■ **EXERCISE GOAL**
Reproduce the data shown below exactly.

■ **ENTRIES SUPPLIED**
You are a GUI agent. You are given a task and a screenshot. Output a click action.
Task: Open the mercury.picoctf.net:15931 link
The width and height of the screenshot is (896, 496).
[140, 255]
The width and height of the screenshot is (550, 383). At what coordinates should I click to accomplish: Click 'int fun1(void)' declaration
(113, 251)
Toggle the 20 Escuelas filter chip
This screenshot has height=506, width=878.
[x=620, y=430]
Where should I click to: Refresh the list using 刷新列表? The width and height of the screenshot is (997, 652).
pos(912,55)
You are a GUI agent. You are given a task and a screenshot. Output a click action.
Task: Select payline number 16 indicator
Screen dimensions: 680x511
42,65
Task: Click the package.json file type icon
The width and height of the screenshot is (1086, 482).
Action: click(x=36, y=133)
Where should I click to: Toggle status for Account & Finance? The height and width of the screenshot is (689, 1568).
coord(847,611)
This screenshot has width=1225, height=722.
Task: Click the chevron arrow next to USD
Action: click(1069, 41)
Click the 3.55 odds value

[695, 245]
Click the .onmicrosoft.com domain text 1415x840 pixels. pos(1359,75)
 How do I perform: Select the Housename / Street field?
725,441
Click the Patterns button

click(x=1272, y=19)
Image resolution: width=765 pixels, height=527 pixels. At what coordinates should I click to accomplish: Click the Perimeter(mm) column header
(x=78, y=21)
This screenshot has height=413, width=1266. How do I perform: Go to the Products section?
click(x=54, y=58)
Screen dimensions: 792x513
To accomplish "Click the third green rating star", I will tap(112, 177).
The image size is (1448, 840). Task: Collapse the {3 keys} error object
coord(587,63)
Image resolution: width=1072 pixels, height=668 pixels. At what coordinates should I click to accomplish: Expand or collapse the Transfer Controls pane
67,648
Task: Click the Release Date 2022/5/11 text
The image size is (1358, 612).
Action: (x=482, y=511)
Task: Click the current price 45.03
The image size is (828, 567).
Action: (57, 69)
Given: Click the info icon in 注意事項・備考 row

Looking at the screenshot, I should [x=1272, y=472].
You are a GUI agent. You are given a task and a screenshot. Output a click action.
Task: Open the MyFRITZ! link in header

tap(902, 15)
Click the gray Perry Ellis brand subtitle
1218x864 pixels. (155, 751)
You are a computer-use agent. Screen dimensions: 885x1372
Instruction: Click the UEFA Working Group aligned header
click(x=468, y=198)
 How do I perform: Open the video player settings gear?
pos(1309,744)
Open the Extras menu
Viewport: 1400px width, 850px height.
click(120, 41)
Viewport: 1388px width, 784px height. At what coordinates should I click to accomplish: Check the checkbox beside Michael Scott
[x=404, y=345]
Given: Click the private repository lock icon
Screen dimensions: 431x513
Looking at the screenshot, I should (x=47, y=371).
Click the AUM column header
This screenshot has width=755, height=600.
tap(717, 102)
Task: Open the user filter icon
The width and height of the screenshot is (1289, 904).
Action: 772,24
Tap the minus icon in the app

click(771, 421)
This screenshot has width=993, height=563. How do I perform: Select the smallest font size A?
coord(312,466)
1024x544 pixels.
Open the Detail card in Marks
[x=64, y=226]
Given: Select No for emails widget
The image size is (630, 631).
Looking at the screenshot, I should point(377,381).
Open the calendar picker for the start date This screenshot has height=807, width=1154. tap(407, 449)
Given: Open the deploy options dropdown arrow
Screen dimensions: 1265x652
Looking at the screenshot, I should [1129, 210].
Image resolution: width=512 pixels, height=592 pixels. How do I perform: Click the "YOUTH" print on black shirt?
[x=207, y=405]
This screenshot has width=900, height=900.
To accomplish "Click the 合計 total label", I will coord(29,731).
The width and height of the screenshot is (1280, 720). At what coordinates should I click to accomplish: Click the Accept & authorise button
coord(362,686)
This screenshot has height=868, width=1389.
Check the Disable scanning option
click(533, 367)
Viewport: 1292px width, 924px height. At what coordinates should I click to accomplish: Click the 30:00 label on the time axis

■ **FINISHED EXERCISE**
You are a GUI agent. You are given a task and a screenshot. Output a click action.
Task: Open the mercury.picoctf.net:15931 link
The width and height of the screenshot is (896, 496).
[140, 255]
The width and height of the screenshot is (550, 383). At what coordinates should I click to accomplish: Click 'int fun1(void)' declaration
(113, 251)
Toggle the 20 Escuelas filter chip
This screenshot has height=506, width=878.
[x=620, y=430]
Where should I click to: Refresh the list using 刷新列表? The width and height of the screenshot is (997, 652).
pos(912,55)
You are a GUI agent. You are given a task and a screenshot. Output a click action.
Task: Select payline number 16 indicator
Screen dimensions: 680x511
42,65
Task: Click the package.json file type icon
The width and height of the screenshot is (1086, 482).
Action: click(x=36, y=133)
Where should I click to: Toggle status for Account & Finance? The height and width of the screenshot is (689, 1568).
coord(847,611)
This screenshot has width=1225, height=722.
Task: Click the chevron arrow next to USD
Action: click(1069, 41)
Click the 3.55 odds value

[695, 245]
Click the .onmicrosoft.com domain text 1415x840 pixels. pos(1359,75)
 How do I perform: Select the Housename / Street field?
725,441
Click the Patterns button

click(x=1272, y=19)
Image resolution: width=765 pixels, height=527 pixels. At what coordinates should I click to accomplish: Click the Perimeter(mm) column header
(x=78, y=21)
This screenshot has height=413, width=1266. How do I perform: Go to the Products section?
click(x=54, y=58)
Screen dimensions: 792x513
To accomplish "Click the third green rating star", I will tap(112, 177).
The image size is (1448, 840). Task: Collapse the {3 keys} error object
coord(587,63)
Image resolution: width=1072 pixels, height=668 pixels. At what coordinates should I click to accomplish: Expand or collapse the Transfer Controls pane
67,648
Task: Click the Release Date 2022/5/11 text
The image size is (1358, 612).
Action: (x=482, y=511)
Task: Click the current price 45.03
The image size is (828, 567).
Action: (57, 69)
Given: Click the info icon in 注意事項・備考 row

Looking at the screenshot, I should [x=1272, y=472].
You are a GUI agent. You are given a task and a screenshot. Output a click action.
Task: Open the MyFRITZ! link in header

tap(902, 15)
Click the gray Perry Ellis brand subtitle
1218x864 pixels. (155, 751)
You are a computer-use agent. Screen dimensions: 885x1372
Instruction: Click the UEFA Working Group aligned header
click(x=468, y=198)
 How do I perform: Open the video player settings gear?
pos(1309,744)
Open the Extras menu
Viewport: 1400px width, 850px height.
click(120, 41)
Viewport: 1388px width, 784px height. At what coordinates should I click to accomplish: Check the checkbox beside Michael Scott
[x=404, y=345]
Given: Click the private repository lock icon
Screen dimensions: 431x513
Looking at the screenshot, I should (x=47, y=371).
Click the AUM column header
This screenshot has width=755, height=600.
tap(717, 102)
Task: Open the user filter icon
The width and height of the screenshot is (1289, 904).
Action: 772,24
Tap the minus icon in the app

click(771, 421)
This screenshot has width=993, height=563. How do I perform: Select the smallest font size A?
coord(312,466)
1024x544 pixels.
Open the Detail card in Marks
[x=64, y=226]
Given: Select No for emails widget
The image size is (630, 631).
Looking at the screenshot, I should point(377,381).
Open the calendar picker for the start date This screenshot has height=807, width=1154. tap(407, 449)
Given: Open the deploy options dropdown arrow
Screen dimensions: 1265x652
Looking at the screenshot, I should [1129, 210].
Image resolution: width=512 pixels, height=592 pixels. How do I perform: Click the "YOUTH" print on black shirt?
[x=207, y=405]
This screenshot has width=900, height=900.
To accomplish "Click the 合計 total label", I will coord(29,731).
The width and height of the screenshot is (1280, 720). At what coordinates should I click to accomplish: Click the Accept & authorise button
coord(362,686)
This screenshot has height=868, width=1389.
Check the Disable scanning option
click(533, 367)
Viewport: 1292px width, 924px height. At what coordinates should I click to accomplish: Click the 30:00 label on the time axis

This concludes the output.